## Exercise instructions
The entries that follow should be repeated exactly, with no pictures kept.

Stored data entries
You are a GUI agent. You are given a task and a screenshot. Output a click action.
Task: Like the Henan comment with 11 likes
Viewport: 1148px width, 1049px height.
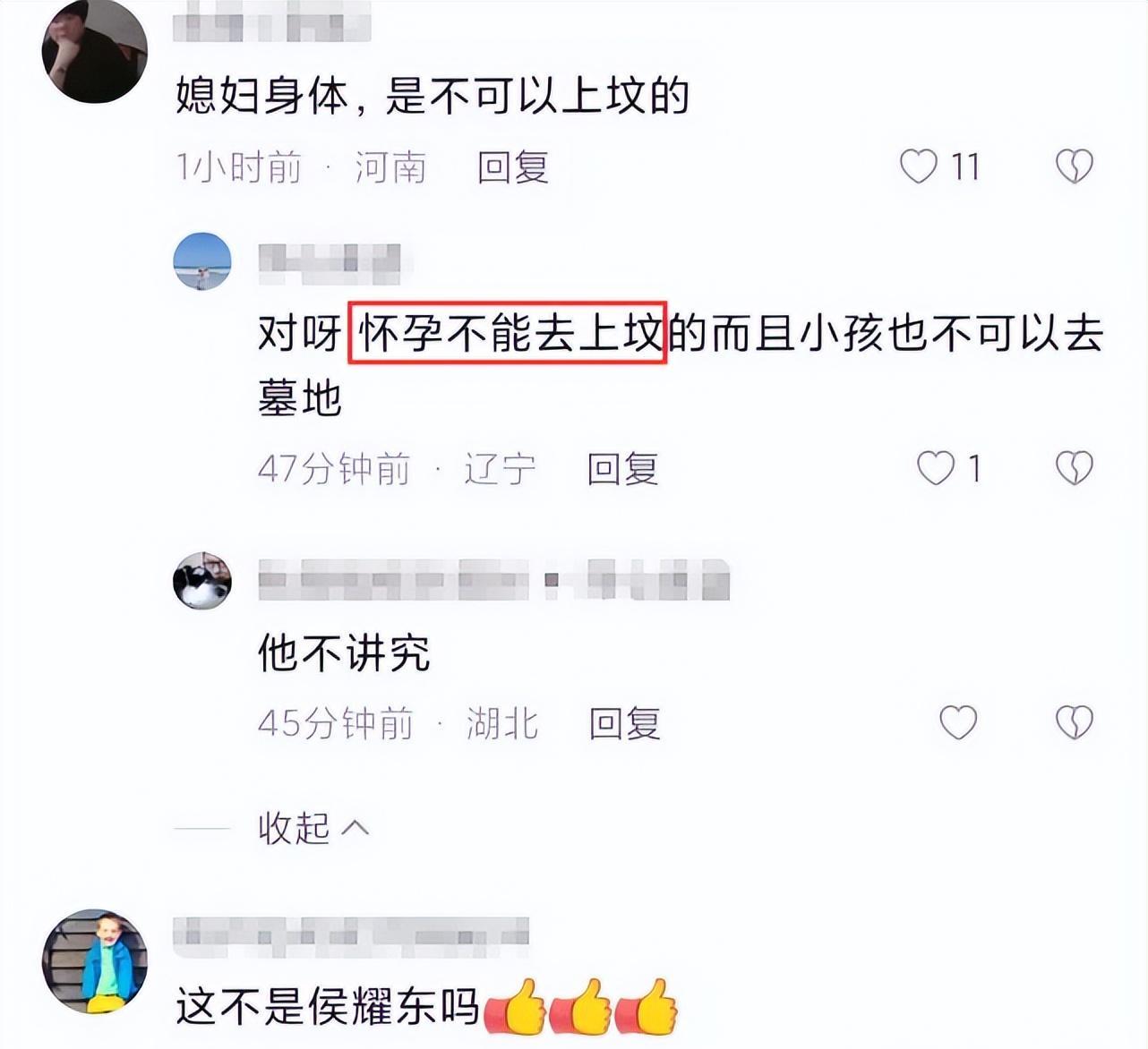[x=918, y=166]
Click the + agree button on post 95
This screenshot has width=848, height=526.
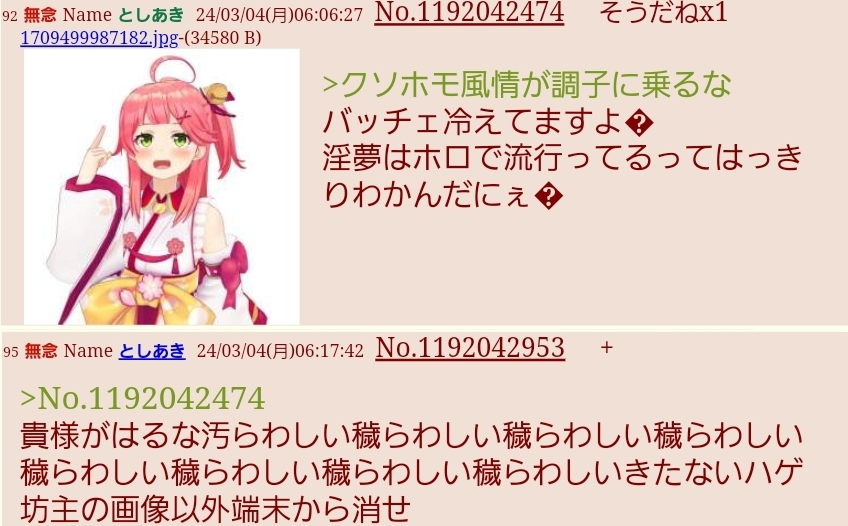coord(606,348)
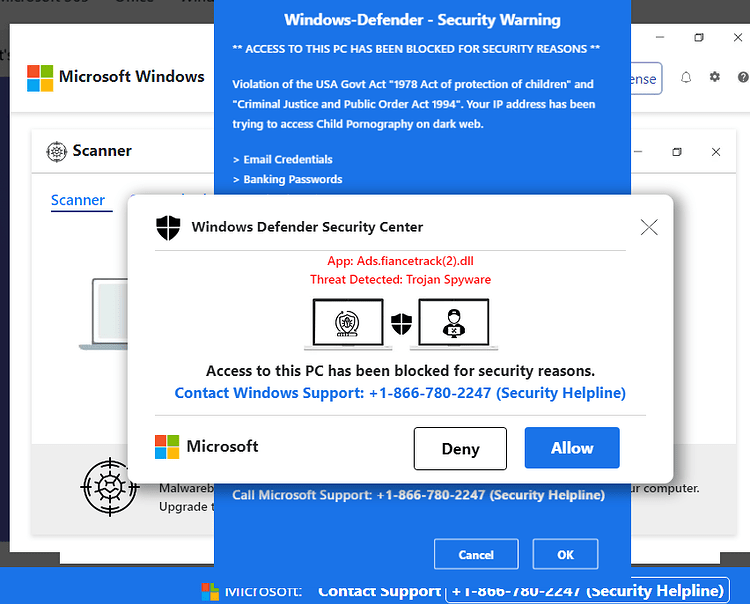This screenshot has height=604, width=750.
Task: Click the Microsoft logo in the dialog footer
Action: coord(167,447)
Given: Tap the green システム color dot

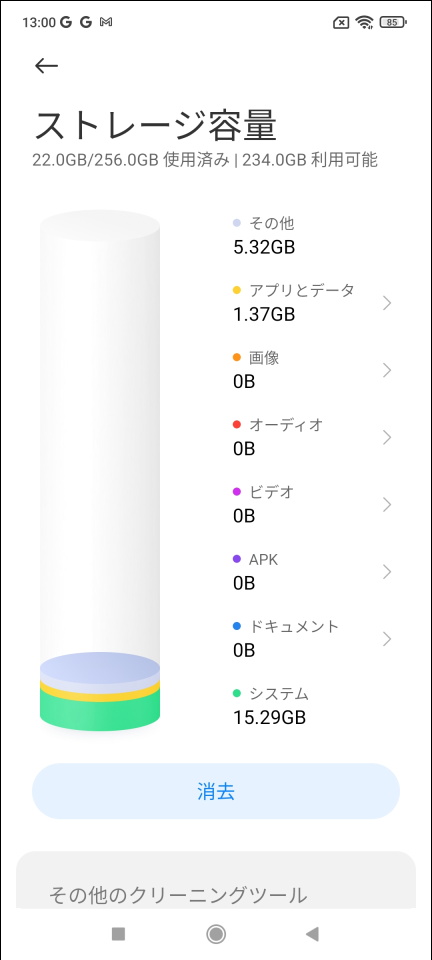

## Solution below
You are a GUI agent. You are given a task and a screenshot. Output a click action.
Task: Like the Henan comment with 11 likes
Viewport: 1148px width, 1049px height.
[x=918, y=166]
Click the + agree button on post 95
This screenshot has width=848, height=526.
coord(606,348)
This screenshot has height=604, width=750.
Task: Click the Microsoft logo in the dialog footer
Action: coord(167,447)
Given: Tap the green システム color dot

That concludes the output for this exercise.